More generally, if $W$ is a linear space over the same field $k$ as $V$ and $( \ ,\ )$ is a non-degenerate bilinear form (pairing) on $V \times W$ with values in $k$ , then a representation $\psi$ of $G$ in $W$ is called the representation contragredient to $\phi$ with respect to the form $( \ ,\ )$ if$$( \phi (g) x,\ y) = (x,\ \psi (g ^{-1} ) y)$$ for all $g \in G$ , $x \in V$ , $y \in W$ .

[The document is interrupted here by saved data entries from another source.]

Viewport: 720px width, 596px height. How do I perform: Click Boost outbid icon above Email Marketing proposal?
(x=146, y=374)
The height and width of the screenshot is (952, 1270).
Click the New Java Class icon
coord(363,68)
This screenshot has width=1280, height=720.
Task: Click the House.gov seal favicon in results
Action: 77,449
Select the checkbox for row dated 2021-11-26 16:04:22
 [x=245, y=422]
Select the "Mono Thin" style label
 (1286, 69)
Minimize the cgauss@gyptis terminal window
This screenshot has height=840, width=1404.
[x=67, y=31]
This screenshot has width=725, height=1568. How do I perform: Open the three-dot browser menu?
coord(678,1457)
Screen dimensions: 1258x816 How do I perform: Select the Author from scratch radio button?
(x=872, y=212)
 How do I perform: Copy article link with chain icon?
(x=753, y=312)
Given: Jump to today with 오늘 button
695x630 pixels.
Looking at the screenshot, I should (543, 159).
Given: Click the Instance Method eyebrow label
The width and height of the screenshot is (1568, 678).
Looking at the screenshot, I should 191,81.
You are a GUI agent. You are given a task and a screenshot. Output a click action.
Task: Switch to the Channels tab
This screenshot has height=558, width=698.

For example, if $G$ is the general linear group of a finite-dimensional space $V$ , then the natural representation of $G$ in the space of covariant tensors of fixed rank on $V$ is the representation contragredient to the natural representation of $G$ in the space of contravariant tensors of the same rank on $V$ .

Let $V$ be finite-dimensional over $k$ , let $(e)$ be a basis of it, and let $(f \ )$ be the basis dual to $(e)$ in $V ^{*}$ . Then, for any $g$ in $G$ , the matrix of $\phi ^{*} (g)$ in the basis $(f \ )$ is obtained from the matrix of the operator $\phi (g)$ in the basis $(e)$ by taking the transpose of the inverse. If $\phi$ is irreducible, then so is $\phi ^{*}$ . If $G$ is a Lie group with Lie algebra $\mathfrak g$ , and $d \phi$ and $d \psi$ are the representations of the algebra $\mathfrak g$ induced, respectively, by two representations $\phi$ and $\psi$ of $G$ in spaces $V$ and $W$ that are contragredient with respect to the pairing $( \ ,\ )$ , then$$\tag{*} (d \phi (X) (x),\ y) = - (x,\ d \psi (X) y)$$ for all $X \in g$ , $x \in V$ , $y \in W$ . Representations of a Lie algebra $\mathfrak g$ satisfying the condition (*) are also called contragredient representations with respect to $( \ ,\ )$ .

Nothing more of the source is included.